The company also sprayed cheatgrass on U.S. Bureau of Land Management property in Eastern Oregon because ODA officials didn’t clearly answer whether the suspension order prevented operations on federal land, according to Applebee.
Dale Mitchell, manager of ODA’s pesticide program, said he could not comment on the pending litigation against Applebee but acknowledged such contested cases are rare.
Companies have only challenged roughly a dozen pesticide violation citations issued by ODA over the past quarter-century, and most of those did not involve license revocations, he said.
The Applebee dispute has erupted at a time of broader controversy over aerial pesticide applications in Oregon.
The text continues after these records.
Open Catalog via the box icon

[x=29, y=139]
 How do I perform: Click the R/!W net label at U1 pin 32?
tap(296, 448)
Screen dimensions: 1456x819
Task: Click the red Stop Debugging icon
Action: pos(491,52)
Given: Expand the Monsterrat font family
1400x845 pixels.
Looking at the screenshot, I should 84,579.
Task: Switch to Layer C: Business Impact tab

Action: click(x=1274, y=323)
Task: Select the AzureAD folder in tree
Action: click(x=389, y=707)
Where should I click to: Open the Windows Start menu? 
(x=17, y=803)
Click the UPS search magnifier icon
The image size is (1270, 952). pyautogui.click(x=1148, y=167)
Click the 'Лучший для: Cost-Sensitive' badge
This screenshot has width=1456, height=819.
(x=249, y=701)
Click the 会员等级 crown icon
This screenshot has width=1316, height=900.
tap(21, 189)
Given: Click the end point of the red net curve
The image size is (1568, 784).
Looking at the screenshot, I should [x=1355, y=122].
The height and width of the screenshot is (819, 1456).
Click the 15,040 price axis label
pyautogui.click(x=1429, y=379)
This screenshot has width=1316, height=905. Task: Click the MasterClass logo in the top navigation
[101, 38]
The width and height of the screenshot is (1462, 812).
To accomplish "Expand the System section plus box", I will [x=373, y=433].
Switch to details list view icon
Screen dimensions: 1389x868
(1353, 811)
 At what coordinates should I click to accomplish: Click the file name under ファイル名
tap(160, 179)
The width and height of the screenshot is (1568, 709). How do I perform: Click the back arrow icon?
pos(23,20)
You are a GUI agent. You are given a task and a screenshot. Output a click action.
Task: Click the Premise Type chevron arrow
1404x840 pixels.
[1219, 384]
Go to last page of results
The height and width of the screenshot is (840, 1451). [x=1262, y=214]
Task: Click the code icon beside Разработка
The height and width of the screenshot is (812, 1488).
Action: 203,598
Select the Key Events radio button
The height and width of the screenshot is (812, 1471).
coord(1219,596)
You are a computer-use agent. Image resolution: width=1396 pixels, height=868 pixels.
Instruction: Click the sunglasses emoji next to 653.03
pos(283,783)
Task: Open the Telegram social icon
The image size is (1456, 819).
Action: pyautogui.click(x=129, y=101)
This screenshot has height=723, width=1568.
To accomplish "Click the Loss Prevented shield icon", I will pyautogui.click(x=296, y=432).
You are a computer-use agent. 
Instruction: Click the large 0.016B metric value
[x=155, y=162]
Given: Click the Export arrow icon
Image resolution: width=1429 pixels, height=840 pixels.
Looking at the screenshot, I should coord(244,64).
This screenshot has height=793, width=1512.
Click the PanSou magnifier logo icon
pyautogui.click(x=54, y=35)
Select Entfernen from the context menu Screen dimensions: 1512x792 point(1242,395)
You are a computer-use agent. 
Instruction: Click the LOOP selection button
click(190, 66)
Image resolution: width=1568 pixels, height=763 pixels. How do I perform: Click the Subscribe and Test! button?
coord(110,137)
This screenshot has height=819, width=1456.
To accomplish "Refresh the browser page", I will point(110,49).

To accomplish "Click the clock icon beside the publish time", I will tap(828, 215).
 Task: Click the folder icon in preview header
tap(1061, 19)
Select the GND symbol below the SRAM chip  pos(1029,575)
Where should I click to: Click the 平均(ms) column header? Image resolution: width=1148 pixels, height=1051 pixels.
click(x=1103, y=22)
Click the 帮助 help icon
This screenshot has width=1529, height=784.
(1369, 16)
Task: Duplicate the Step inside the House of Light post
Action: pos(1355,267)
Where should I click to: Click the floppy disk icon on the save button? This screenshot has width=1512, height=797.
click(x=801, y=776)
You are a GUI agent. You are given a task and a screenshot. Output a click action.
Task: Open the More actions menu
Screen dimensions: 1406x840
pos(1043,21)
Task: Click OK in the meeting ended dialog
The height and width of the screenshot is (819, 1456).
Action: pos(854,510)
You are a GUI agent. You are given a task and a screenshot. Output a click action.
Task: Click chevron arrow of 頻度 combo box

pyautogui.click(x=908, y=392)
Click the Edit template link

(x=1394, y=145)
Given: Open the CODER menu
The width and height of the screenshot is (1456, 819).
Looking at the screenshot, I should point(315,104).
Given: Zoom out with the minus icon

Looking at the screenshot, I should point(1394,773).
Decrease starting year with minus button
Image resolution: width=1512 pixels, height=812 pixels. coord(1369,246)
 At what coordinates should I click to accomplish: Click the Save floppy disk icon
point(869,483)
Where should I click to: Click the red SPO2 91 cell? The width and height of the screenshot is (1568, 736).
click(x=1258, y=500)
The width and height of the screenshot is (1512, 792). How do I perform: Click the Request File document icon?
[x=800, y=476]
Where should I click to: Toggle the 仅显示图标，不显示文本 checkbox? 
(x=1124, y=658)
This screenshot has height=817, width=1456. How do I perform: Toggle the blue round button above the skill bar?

A prospective ballot initiative filed for the 2016 election would seek to ban aerial spraying across the state.
Oregon lawmakers passed a bill that increased no-spray buffers and doubled fines for pesticide violations last year, but environmentalists argued the legislation didn’t go far enough.
Applebee’s case came to public attention when a former employee, Daryl Ivy, claimed to have been sprayed with herbicides and released videos allegedly depicting improper aerial operations.
The ODA couldn’t substantiate that Ivy had actually been sprayed but found he possessed “credible evidence” of safety violations, such as insufficient “personal protective equipment,” or PPE, according to court documents filed by the agency.
During the recent hearing, Applebee testified that he provided pilots with credit cards to ensure the company’s crews always had enough protection.
However, some employees didn’t like using the equipment, such as thick gloves that made unscrewing chemical containers difficult, he said.
“The problem wasn’t the PPE, it was getting people to wear the PPE. That was the problem,” Applebee said.
Applebee’s testimony was supported by some of his current and former pilots, who said personal protective equipment was made readily available.
“We always did things the safest way possible,” testified David McDaniel, who flew for Applebee until December 2015.
That testimony was countered by witnesses called by ODA, including former batch truck driver Kevin Vanderlei, who said the company had a “minimal amount” of PPE and pressured employees to finish spray operations quickly.
Vanderlei said he was terminated in 2015 for complaining about leaking spray nozzles, but another Applebee pilot said he was fired for insubordination and vandalizing a company truck.
Rob Ireland, the attorney for Applebee, said the company is currently challenging the ODA’s original emergency suspension order in the Oregon Court of Appeals.
An administrative law judge found that the emergency order should be overturned, but the ODA later overrode that decision, Ireland said.
If the Court of Appeals agrees that the original suspension was invalid, it would undermine the agency’s case for license revocation and fines, he said.
Applebee Aviation has been able to spray pesticides in Oregon again for the past six weeks because the company’s license was reinstated while the litigation is pending, he said.
ODA and Applebee have until May 27 to submit their closing arguments in the administrative case on license revocation. Administrative Law Judge Jennifer Rackstraw said she would try to issue an order within 30 days of their submission.